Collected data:
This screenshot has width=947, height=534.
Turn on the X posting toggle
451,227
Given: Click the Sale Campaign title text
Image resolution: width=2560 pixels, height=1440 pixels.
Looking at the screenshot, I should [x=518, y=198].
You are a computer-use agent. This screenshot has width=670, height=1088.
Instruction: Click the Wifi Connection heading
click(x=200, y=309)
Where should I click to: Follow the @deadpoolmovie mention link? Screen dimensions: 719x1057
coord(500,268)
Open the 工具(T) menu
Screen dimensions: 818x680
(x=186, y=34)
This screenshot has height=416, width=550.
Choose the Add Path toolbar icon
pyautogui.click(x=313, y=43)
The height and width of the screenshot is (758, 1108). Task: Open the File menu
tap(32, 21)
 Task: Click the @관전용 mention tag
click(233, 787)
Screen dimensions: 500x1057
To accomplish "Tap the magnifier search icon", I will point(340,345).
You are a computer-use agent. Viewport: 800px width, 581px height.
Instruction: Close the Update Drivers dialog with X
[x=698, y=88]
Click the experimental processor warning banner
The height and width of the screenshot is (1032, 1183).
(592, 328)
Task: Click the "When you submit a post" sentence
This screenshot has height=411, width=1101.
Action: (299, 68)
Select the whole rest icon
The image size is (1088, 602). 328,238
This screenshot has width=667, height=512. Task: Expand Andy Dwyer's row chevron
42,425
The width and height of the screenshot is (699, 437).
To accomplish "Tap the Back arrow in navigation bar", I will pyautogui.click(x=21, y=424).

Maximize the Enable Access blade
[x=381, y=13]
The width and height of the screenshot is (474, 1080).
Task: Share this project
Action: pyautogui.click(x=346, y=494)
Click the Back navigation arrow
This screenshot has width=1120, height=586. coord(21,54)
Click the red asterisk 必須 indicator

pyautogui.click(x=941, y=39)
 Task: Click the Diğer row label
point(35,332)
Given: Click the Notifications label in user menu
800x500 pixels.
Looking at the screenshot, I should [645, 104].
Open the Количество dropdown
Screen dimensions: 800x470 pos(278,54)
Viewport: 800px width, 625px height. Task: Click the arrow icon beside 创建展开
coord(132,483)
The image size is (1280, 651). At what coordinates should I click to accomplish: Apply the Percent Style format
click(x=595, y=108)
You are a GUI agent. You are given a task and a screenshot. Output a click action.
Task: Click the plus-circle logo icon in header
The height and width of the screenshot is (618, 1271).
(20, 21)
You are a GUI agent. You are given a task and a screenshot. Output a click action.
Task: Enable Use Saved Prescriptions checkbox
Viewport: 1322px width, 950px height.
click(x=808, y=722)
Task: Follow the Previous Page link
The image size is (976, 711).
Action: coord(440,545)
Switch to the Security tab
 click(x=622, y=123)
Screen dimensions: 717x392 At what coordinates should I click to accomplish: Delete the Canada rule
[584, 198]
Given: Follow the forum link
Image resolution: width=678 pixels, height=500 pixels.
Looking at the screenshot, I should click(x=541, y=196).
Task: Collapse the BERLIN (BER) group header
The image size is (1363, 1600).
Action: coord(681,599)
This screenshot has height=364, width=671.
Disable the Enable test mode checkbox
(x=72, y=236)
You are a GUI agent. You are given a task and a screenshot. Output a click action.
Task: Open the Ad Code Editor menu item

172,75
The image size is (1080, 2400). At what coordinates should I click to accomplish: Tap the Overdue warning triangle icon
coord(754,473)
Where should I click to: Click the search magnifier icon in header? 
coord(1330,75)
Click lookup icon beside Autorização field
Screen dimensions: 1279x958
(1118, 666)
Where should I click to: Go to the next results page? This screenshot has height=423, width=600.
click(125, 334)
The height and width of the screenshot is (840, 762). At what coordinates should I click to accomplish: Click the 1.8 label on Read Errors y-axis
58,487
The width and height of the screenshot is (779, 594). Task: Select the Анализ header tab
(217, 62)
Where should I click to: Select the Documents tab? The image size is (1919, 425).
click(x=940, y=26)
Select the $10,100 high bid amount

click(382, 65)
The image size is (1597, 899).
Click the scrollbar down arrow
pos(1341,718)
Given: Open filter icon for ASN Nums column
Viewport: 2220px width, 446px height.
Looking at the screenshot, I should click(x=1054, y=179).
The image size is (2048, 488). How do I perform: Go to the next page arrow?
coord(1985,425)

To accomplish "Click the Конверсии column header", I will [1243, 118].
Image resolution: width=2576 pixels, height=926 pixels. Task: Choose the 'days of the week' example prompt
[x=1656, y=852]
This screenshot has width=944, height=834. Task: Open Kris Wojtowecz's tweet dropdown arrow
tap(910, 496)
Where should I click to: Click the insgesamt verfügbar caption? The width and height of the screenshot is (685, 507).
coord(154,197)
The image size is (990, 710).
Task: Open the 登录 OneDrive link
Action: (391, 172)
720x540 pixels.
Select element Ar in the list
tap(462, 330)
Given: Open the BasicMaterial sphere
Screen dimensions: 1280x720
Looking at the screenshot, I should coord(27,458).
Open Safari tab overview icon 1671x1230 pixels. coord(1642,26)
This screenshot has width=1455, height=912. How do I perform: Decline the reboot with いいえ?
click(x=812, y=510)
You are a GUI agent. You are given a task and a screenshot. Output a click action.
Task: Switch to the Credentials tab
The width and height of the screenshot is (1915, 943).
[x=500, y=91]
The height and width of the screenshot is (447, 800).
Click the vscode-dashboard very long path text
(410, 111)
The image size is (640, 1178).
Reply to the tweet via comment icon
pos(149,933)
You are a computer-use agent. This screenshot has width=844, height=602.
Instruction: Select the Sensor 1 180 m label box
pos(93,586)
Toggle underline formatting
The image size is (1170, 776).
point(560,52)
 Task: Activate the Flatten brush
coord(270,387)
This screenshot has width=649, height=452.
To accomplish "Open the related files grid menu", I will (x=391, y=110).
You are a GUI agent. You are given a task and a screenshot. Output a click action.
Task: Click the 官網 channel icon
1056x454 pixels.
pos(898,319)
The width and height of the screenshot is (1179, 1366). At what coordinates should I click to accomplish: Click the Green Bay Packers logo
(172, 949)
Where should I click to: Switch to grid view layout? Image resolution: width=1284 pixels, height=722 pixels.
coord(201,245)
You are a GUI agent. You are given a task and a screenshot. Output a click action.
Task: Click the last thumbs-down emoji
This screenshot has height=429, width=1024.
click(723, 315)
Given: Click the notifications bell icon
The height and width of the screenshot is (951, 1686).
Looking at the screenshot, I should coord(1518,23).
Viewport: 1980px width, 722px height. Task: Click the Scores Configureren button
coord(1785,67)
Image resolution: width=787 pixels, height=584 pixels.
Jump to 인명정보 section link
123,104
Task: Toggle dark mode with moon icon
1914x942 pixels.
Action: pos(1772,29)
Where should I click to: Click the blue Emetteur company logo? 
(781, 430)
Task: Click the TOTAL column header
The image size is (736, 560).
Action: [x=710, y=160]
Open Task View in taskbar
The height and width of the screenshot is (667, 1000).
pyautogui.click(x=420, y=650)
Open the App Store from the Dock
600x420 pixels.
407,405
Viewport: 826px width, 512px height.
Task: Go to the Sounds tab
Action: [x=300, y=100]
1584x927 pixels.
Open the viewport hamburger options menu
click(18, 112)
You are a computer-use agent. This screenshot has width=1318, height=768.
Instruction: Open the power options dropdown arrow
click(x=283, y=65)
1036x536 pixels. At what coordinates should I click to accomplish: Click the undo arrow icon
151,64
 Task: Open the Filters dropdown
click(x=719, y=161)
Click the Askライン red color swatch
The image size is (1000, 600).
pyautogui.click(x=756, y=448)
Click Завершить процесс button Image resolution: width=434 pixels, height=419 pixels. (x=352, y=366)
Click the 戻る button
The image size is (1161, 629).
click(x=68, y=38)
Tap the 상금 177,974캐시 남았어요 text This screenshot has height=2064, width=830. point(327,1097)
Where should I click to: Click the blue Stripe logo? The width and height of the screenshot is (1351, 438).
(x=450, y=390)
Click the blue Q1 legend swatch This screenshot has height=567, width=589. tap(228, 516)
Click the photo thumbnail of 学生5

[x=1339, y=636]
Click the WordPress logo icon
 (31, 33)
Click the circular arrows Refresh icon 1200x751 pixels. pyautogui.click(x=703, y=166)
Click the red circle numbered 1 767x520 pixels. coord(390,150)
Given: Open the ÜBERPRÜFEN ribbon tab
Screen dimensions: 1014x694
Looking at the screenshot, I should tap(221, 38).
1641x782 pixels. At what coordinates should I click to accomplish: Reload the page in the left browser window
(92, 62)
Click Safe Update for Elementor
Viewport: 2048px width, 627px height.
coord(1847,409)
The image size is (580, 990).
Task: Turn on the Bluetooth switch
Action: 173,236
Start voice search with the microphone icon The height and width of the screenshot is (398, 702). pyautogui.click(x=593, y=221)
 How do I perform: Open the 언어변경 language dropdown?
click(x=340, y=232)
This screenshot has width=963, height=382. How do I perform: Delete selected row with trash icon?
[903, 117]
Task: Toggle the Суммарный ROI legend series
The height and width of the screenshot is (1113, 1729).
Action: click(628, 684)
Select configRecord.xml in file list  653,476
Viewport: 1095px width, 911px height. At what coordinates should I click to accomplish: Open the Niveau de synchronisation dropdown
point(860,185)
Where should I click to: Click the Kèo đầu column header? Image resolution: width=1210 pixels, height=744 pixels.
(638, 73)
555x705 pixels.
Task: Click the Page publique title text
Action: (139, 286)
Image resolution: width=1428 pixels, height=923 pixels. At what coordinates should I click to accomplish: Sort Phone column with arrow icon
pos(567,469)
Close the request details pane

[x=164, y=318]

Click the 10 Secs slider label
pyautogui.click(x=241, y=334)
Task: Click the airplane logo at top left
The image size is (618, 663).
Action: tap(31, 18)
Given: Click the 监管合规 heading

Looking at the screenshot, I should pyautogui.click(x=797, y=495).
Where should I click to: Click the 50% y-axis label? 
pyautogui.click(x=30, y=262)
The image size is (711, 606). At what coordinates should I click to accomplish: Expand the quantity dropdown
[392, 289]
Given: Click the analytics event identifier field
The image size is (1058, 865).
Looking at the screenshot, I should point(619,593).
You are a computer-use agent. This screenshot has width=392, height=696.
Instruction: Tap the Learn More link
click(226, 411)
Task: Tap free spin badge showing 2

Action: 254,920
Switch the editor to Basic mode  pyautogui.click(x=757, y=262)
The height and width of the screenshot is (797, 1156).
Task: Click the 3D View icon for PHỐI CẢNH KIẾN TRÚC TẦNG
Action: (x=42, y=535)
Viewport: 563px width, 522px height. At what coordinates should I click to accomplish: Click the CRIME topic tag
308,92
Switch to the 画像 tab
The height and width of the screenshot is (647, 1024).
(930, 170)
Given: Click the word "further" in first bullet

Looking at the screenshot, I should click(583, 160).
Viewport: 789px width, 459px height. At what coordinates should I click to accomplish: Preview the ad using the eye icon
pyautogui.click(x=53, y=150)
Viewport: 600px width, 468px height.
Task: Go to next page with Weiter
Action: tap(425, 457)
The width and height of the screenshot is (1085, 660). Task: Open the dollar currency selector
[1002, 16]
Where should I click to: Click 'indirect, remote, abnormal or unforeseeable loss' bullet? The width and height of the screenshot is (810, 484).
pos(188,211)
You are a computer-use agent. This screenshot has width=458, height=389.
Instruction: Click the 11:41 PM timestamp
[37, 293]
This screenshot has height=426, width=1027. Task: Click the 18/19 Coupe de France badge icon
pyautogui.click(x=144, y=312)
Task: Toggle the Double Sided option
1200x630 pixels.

**Directions for this task:** Among the lines above, return those that contain the string "computer".

**Solution to the exercise:**
You are a computer-use agent. This screenshot has width=670, height=1088.
You are a computer-use agent. Viewport: 800px width, 581px height.
You are a computer-use agent. This screenshot has width=844, height=602.
You are a computer-use agent. This screenshot has width=1318, height=768.
You are a computer-use agent. This screenshot has width=392, height=696.
You are a computer-use agent. This screenshot has width=458, height=389.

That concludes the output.